Vanity-Metric Reporting
Reports that emphasize impressions, click-through rate, and cost-per-click without connecting those numbers to leads, booked jobs, or revenue are vanity reports. They look good on paper but do not answer the question that matters: is this ad spend producing profitable business?
The metrics that matter are cost per qualified lead, lead-to-booking rate, and ultimately cost per acquired customer. If your agency's reporting does not include these, ask why.
No Testing or Optimization Process
Google Ads is not a set-it-and-forget-it channel. A well-managed campaign is continuously tested and adjusted: ad copy variations, keyword refinements, bid adjustments, landing-page improvements, and audience targeting changes.
If your campaign looks the same month after month with no documented changes, your agency may not be actively managing it. Ask what was tested last month, what was learned, and what was changed as a result.
What to Do About It
Start by asking your current agency for the search-term report, the conversion tracking setup, and a clear accounting of how many qualified leads your budget produced last month. If those answers are not available or not satisfying, it may be time for a different approach.

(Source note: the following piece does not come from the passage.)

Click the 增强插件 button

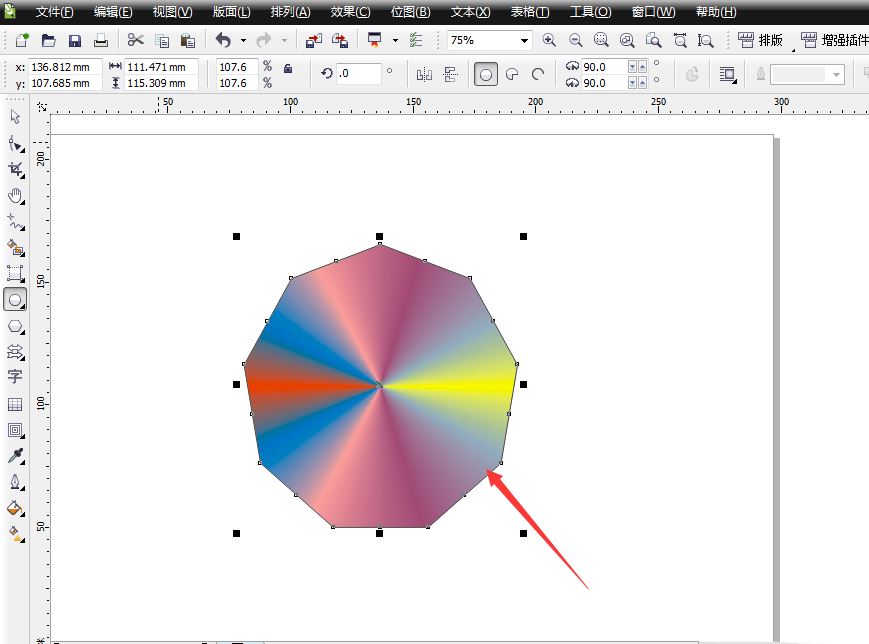(x=840, y=41)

Digital Kingsmen evaluates advertising by lead quality, booking rate, and business economics, not just traffic volume. Our services include paid search management built around measurable results. If you want a clear-eyed review of your current ad spend, talk with our team.
Frequently Asked Questions
How much should I spend on Google Ads?
There is no universal answer. The right budget depends on your market, your services, your close rate, and what a new customer is worth to your business. The more important question is whether your current spend is producing profitable returns.
What is a good cost per lead from Google Ads?
It varies by industry and service. A qualified lead for a high-ticket service like a full kitchen remodel has a different acceptable cost than a lead for a basic service call. Focus on cost per qualified lead and cost per booked job rather than raw cost per click.
Should I manage Google Ads myself?
You can, especially if you have a small budget and are willing to learn the platform. The risk is that mistakes in targeting, bidding, or tracking can waste budget quickly. An experienced manager adds value by avoiding those mistakes and optimizing faster.
How often should my Google Ads campaigns be reviewed?
At minimum, weekly. Search-term reports, bid adjustments, and performance trends should be reviewed on a regular cadence. Monthly reporting to you as the business owner is standard, but the actual management should happen more frequently.